Write out exactly the lines from the one holding "The width and" to the last line of the entries, both ends included and nothing else, without the pictures.

Stored data
--*--

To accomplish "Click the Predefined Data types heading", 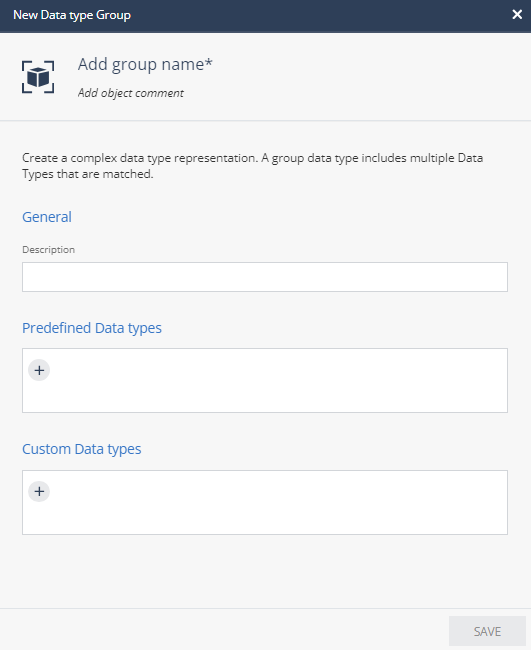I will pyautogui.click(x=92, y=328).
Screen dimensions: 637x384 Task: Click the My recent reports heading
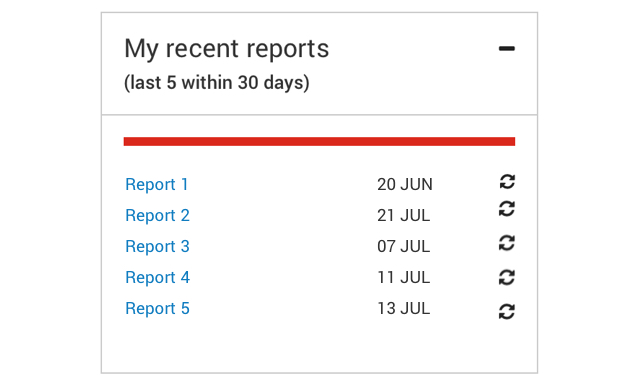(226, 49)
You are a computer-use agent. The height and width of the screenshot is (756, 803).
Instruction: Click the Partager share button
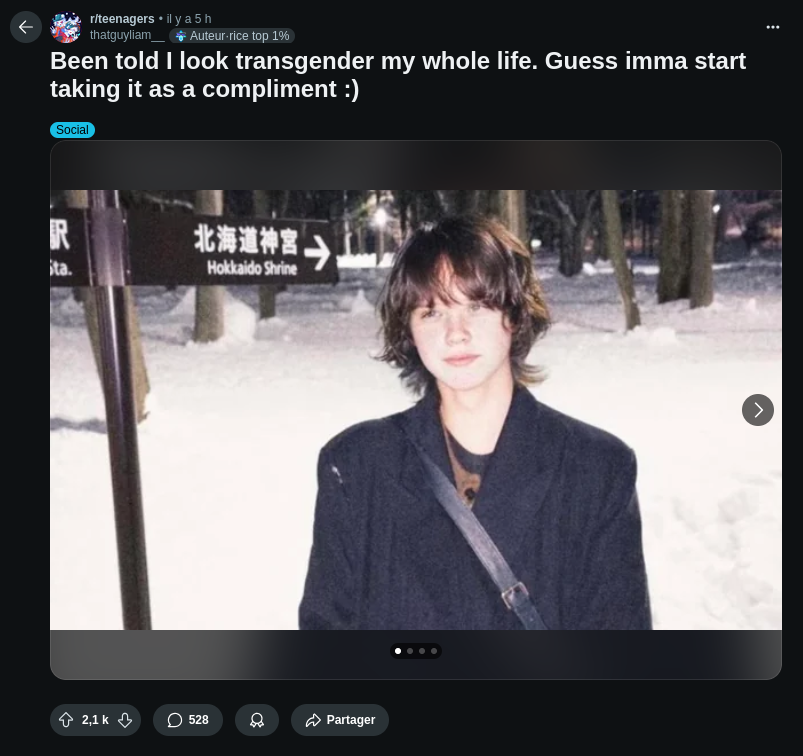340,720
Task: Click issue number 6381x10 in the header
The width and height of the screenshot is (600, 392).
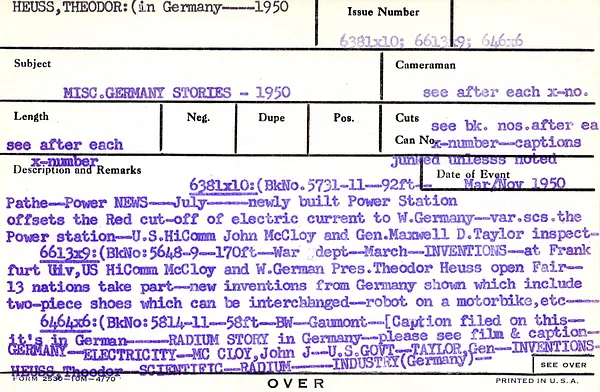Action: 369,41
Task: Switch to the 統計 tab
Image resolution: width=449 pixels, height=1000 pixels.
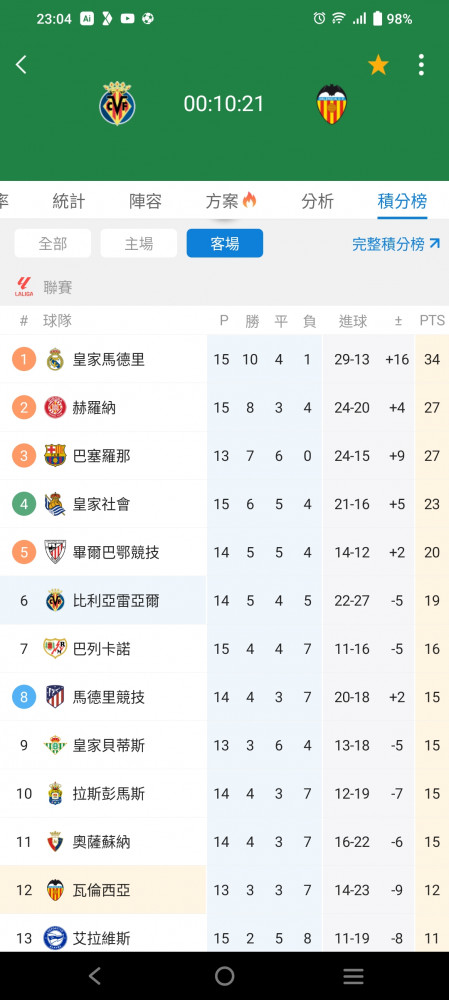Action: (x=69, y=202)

--*--

YOUR SOLUTION:
The width and height of the screenshot is (600, 392).
Action: 369,41
Task: Switch to the 統計 tab
Image resolution: width=449 pixels, height=1000 pixels.
Action: (x=69, y=202)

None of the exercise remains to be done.